I have it connected to the analogue phone extension ring in my flat, and it manages to ring line-powered handsets as well as a cordless phone. The AAISP support site links to the UK/BT settings; it’s a boring amount of copy/paste to fill them in, but once done, it has the right ring and dial tones, and even manages to display the caller ID.

Of course, as you can see in the picture, they clearly should have printed “Grandstream” on it the other way up to make it wall mount with the ports on the bottom.

P.S.: The automatic firmware update URL is for an IPv4 only hostname. I changed to s3.dualstack.eu-west-1.amazonaws.com/gs-firmware – no idea whether it will work yet, but seems better than a setting which I know won’t!

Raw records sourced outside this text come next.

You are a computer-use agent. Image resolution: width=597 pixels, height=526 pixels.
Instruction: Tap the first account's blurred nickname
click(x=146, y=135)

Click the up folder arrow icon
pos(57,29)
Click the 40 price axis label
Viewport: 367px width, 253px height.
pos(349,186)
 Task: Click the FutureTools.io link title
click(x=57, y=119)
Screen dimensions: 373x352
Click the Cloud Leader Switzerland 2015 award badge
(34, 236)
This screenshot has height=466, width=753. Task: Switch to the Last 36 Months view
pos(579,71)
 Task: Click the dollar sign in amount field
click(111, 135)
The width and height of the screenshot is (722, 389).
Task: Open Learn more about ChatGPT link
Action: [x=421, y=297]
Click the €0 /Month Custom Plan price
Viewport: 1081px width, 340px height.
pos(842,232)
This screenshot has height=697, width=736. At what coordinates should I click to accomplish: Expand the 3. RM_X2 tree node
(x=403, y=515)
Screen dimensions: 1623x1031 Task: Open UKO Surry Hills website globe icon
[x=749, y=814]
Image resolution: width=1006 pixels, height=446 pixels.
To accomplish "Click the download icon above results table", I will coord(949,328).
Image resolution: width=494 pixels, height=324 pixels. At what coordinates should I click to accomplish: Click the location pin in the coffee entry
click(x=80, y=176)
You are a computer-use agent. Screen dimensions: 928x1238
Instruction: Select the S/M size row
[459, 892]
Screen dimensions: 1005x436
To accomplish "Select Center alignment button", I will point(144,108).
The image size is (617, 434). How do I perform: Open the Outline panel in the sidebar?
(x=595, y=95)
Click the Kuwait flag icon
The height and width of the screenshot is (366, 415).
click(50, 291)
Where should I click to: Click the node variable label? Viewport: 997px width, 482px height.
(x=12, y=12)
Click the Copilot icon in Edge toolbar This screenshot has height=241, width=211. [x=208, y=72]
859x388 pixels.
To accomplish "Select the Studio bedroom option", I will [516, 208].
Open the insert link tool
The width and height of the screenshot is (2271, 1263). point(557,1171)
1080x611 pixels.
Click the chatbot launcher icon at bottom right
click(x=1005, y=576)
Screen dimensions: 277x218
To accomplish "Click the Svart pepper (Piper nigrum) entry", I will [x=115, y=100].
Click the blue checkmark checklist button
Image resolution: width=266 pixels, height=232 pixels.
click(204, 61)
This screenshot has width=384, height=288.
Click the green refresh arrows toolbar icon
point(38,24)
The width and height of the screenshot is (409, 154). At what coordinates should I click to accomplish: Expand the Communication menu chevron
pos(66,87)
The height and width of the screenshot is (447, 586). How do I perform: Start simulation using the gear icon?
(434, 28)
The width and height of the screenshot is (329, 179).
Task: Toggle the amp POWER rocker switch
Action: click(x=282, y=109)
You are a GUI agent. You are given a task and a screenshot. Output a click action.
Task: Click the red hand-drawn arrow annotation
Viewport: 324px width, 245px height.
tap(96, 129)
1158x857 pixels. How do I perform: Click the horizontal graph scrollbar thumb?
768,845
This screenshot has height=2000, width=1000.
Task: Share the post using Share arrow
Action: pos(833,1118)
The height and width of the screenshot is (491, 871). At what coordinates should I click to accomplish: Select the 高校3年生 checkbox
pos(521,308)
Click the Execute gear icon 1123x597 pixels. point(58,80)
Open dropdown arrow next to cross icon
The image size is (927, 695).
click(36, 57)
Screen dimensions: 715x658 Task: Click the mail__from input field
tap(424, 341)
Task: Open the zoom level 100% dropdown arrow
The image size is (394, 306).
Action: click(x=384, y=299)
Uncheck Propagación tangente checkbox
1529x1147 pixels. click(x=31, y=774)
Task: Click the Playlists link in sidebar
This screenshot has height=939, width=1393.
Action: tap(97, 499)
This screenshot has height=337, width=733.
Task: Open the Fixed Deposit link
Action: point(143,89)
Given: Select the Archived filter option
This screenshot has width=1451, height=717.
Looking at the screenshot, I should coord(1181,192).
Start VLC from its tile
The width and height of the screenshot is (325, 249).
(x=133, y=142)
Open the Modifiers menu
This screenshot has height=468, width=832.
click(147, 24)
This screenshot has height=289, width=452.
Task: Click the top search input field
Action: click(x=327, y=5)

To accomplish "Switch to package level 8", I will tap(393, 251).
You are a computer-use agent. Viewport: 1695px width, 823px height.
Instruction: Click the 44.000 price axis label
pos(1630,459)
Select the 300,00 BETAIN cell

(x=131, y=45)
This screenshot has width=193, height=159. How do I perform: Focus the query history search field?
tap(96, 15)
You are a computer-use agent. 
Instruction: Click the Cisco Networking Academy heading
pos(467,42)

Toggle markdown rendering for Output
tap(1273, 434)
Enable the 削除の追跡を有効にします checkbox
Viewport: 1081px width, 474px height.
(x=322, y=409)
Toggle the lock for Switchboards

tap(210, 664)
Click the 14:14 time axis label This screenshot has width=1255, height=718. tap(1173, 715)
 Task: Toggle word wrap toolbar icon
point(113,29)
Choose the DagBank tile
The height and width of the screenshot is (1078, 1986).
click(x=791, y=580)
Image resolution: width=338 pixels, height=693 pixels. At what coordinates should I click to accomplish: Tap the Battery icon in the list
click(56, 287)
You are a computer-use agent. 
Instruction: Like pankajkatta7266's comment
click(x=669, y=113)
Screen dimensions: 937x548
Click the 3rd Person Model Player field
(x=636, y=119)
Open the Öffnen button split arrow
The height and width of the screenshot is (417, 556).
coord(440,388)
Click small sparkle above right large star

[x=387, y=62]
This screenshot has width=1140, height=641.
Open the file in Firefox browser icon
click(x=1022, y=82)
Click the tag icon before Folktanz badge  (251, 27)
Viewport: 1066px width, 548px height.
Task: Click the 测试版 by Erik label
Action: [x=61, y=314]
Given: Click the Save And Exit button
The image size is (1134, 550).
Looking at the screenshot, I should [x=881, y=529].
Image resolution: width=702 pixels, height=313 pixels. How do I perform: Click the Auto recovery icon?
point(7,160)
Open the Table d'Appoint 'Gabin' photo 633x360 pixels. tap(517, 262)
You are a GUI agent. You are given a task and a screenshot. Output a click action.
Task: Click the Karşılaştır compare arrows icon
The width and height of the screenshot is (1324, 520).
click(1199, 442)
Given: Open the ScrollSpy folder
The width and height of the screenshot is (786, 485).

P.P.S.: There is no encryption on AAISP’s VoIP service at the time of writing, so you don’t want to use it away from trusted networks – VPN up first. Last time I asked I got told that calls on the PSTN aren’t encrypted anyway, which is true as far as it goes but not the leg of the call I’m most worried about. May be time to ask again. To be fair, they are not alone in this decision – most other VoIP providers are the same.

Update, mid-March – first incoming call Just Worked. Quality exactly the same as before, but of course the other party was still on a copper landline.